(Prompt): Of the lines in the data below, write out exactly those from the one holding "Expand the VPN tree node" through the one holding "The width and height of the screenshot is (1200, 675).", both included.

(Material supplied):
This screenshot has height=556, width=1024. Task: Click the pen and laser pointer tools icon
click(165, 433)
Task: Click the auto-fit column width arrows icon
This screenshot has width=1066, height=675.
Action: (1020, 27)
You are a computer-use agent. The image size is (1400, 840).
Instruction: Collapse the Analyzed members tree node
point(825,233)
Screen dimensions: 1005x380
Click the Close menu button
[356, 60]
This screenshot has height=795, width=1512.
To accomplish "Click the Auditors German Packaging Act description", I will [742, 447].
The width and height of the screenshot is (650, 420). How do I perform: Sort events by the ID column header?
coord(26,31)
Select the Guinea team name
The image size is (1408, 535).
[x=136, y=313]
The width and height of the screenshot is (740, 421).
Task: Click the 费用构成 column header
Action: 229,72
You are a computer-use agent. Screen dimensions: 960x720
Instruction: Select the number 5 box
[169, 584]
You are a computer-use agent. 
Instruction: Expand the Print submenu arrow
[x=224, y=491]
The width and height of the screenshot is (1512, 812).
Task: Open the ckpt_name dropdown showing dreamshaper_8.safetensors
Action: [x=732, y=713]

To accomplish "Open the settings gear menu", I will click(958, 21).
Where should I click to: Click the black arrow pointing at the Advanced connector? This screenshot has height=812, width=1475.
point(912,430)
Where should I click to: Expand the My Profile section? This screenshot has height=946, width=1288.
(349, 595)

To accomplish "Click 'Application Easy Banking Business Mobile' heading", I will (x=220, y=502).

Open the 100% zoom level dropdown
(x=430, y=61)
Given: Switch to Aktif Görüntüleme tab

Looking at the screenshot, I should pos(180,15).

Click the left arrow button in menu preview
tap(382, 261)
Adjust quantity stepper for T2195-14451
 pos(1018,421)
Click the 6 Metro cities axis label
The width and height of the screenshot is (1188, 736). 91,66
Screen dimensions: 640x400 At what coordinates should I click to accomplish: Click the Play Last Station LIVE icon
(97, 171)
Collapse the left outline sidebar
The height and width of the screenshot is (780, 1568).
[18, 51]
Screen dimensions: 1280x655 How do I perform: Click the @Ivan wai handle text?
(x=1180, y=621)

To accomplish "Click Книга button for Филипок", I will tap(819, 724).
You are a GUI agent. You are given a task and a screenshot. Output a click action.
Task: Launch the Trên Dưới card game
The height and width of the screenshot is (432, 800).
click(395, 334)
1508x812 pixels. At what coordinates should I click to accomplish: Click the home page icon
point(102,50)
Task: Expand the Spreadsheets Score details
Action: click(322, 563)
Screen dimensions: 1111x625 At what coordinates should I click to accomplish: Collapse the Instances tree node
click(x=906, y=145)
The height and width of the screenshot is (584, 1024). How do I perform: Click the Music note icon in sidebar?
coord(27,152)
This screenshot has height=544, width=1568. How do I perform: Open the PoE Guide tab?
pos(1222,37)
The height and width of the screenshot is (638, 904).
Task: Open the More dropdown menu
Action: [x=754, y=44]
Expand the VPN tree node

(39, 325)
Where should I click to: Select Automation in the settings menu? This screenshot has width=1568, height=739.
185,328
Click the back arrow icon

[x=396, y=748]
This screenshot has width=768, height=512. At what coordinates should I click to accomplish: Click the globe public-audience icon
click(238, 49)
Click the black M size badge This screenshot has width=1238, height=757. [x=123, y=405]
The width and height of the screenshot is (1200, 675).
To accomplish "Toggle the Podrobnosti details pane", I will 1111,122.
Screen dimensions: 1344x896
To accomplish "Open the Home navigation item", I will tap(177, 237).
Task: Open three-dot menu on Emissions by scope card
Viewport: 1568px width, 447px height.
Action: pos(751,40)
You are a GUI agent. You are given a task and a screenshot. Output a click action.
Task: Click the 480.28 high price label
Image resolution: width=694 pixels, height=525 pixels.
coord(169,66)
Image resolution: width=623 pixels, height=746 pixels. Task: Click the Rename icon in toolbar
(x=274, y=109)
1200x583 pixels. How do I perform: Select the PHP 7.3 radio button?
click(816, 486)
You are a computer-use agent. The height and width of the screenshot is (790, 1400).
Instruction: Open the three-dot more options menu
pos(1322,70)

(Reply to the task):
Expand the VPN tree node

(39, 325)
Where should I click to: Select Automation in the settings menu? This screenshot has width=1568, height=739.
185,328
Click the back arrow icon

[x=396, y=748]
This screenshot has width=768, height=512. At what coordinates should I click to accomplish: Click the globe public-audience icon
click(238, 49)
Click the black M size badge This screenshot has width=1238, height=757. [x=123, y=405]
The width and height of the screenshot is (1200, 675).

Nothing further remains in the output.